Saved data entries
● ● ● ●

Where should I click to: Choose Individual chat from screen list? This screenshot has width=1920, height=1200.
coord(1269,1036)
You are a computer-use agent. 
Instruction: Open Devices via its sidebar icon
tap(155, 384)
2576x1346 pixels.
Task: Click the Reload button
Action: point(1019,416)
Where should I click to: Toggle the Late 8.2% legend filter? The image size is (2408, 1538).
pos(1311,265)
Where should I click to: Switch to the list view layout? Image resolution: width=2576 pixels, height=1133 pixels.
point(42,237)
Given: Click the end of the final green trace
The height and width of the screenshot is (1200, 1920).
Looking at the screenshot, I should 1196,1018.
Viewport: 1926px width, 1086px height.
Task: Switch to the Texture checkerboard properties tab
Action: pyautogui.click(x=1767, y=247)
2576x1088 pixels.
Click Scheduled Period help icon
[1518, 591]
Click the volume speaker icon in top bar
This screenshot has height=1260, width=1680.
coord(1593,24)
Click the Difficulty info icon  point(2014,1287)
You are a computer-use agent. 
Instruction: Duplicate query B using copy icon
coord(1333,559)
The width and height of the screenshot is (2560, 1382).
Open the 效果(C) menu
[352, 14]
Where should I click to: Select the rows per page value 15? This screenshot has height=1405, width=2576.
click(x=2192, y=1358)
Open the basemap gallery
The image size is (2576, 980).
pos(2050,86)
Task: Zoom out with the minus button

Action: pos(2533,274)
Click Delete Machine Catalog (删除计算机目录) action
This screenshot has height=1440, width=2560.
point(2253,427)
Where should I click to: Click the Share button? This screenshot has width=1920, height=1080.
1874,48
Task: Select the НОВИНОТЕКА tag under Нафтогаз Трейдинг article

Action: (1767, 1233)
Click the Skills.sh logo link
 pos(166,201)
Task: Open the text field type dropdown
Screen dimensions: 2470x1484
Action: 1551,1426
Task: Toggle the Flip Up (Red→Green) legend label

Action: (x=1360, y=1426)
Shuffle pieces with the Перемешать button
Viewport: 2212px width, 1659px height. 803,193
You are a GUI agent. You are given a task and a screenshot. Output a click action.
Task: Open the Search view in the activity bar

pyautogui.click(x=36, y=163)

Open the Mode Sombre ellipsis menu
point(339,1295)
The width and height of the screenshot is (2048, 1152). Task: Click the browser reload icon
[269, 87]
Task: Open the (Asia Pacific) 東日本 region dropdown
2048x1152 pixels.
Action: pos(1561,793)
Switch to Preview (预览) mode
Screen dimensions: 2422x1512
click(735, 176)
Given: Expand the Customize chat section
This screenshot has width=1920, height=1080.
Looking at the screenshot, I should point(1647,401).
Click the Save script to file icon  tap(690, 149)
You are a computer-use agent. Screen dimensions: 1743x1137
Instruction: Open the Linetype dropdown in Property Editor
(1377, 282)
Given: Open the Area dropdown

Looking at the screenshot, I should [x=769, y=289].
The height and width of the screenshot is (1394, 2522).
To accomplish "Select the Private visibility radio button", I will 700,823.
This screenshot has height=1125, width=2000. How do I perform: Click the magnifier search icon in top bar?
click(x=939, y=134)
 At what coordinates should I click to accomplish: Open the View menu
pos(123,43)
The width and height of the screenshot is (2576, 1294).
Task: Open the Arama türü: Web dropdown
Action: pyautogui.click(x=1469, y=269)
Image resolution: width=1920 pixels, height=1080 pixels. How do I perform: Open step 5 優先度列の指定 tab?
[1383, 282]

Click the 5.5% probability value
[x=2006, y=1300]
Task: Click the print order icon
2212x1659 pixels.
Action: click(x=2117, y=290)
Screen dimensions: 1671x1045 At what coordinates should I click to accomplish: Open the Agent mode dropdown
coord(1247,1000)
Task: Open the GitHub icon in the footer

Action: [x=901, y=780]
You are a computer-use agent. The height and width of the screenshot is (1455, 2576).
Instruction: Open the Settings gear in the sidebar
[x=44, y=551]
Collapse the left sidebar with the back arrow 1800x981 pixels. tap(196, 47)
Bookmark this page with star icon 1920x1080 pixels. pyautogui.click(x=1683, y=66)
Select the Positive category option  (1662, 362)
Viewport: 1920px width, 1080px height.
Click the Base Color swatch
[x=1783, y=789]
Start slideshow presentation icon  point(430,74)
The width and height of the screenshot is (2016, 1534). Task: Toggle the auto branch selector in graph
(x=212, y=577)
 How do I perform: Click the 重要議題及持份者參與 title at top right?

● ● ● ●

What needs to be done =>
Every line of the data above should be copied exactly.

Completed exercise =>
Where should I click to: Choose Individual chat from screen list? This screenshot has width=1920, height=1200.
coord(1269,1036)
You are a computer-use agent. 
Instruction: Open Devices via its sidebar icon
tap(155, 384)
2576x1346 pixels.
Task: Click the Reload button
Action: point(1019,416)
Where should I click to: Toggle the Late 8.2% legend filter? The image size is (2408, 1538).
pos(1311,265)
Where should I click to: Switch to the list view layout? Image resolution: width=2576 pixels, height=1133 pixels.
point(42,237)
Given: Click the end of the final green trace
The height and width of the screenshot is (1200, 1920).
Looking at the screenshot, I should 1196,1018.
Viewport: 1926px width, 1086px height.
Task: Switch to the Texture checkerboard properties tab
Action: pyautogui.click(x=1767, y=247)
2576x1088 pixels.
Click Scheduled Period help icon
[1518, 591]
Click the volume speaker icon in top bar
This screenshot has height=1260, width=1680.
coord(1593,24)
Click the Difficulty info icon  point(2014,1287)
You are a computer-use agent. 
Instruction: Duplicate query B using copy icon
coord(1333,559)
The width and height of the screenshot is (2560, 1382).
Open the 效果(C) menu
[352, 14]
Where should I click to: Select the rows per page value 15? This screenshot has height=1405, width=2576.
click(x=2192, y=1358)
Open the basemap gallery
The image size is (2576, 980).
pos(2050,86)
Task: Zoom out with the minus button

Action: pos(2533,274)
Click Delete Machine Catalog (删除计算机目录) action
This screenshot has height=1440, width=2560.
point(2253,427)
Where should I click to: Click the Share button? This screenshot has width=1920, height=1080.
1874,48
Task: Select the НОВИНОТЕКА tag under Нафтогаз Трейдинг article

Action: (1767, 1233)
Click the Skills.sh logo link
 pos(166,201)
Task: Open the text field type dropdown
Screen dimensions: 2470x1484
Action: 1551,1426
Task: Toggle the Flip Up (Red→Green) legend label

Action: (x=1360, y=1426)
Shuffle pieces with the Перемешать button
Viewport: 2212px width, 1659px height. 803,193
You are a GUI agent. You are given a task and a screenshot. Output a click action.
Task: Open the Search view in the activity bar

pyautogui.click(x=36, y=163)

Open the Mode Sombre ellipsis menu
point(339,1295)
The width and height of the screenshot is (2048, 1152). Task: Click the browser reload icon
[269, 87]
Task: Open the (Asia Pacific) 東日本 region dropdown
2048x1152 pixels.
Action: pos(1561,793)
Switch to Preview (预览) mode
Screen dimensions: 2422x1512
click(735, 176)
Given: Expand the Customize chat section
This screenshot has width=1920, height=1080.
Looking at the screenshot, I should point(1647,401).
Click the Save script to file icon  tap(690, 149)
You are a computer-use agent. Screen dimensions: 1743x1137
Instruction: Open the Linetype dropdown in Property Editor
(1377, 282)
Given: Open the Area dropdown

Looking at the screenshot, I should [x=769, y=289].
The height and width of the screenshot is (1394, 2522).
To accomplish "Select the Private visibility radio button", I will 700,823.
This screenshot has height=1125, width=2000. How do I perform: Click the magnifier search icon in top bar?
click(x=939, y=134)
 At what coordinates should I click to accomplish: Open the View menu
pos(123,43)
The width and height of the screenshot is (2576, 1294).
Task: Open the Arama türü: Web dropdown
Action: pyautogui.click(x=1469, y=269)
Image resolution: width=1920 pixels, height=1080 pixels. How do I perform: Open step 5 優先度列の指定 tab?
[1383, 282]

Click the 5.5% probability value
[x=2006, y=1300]
Task: Click the print order icon
2212x1659 pixels.
Action: click(x=2117, y=290)
Screen dimensions: 1671x1045 At what coordinates should I click to accomplish: Open the Agent mode dropdown
coord(1247,1000)
Task: Open the GitHub icon in the footer

Action: [x=901, y=780]
You are a computer-use agent. The height and width of the screenshot is (1455, 2576).
Instruction: Open the Settings gear in the sidebar
[x=44, y=551]
Collapse the left sidebar with the back arrow 1800x981 pixels. tap(196, 47)
Bookmark this page with star icon 1920x1080 pixels. pyautogui.click(x=1683, y=66)
Select the Positive category option  (1662, 362)
Viewport: 1920px width, 1080px height.
Click the Base Color swatch
[x=1783, y=789]
Start slideshow presentation icon  point(430,74)
The width and height of the screenshot is (2016, 1534). Task: Toggle the auto branch selector in graph
(x=212, y=577)
 How do I perform: Click the 重要議題及持份者參與 title at top right?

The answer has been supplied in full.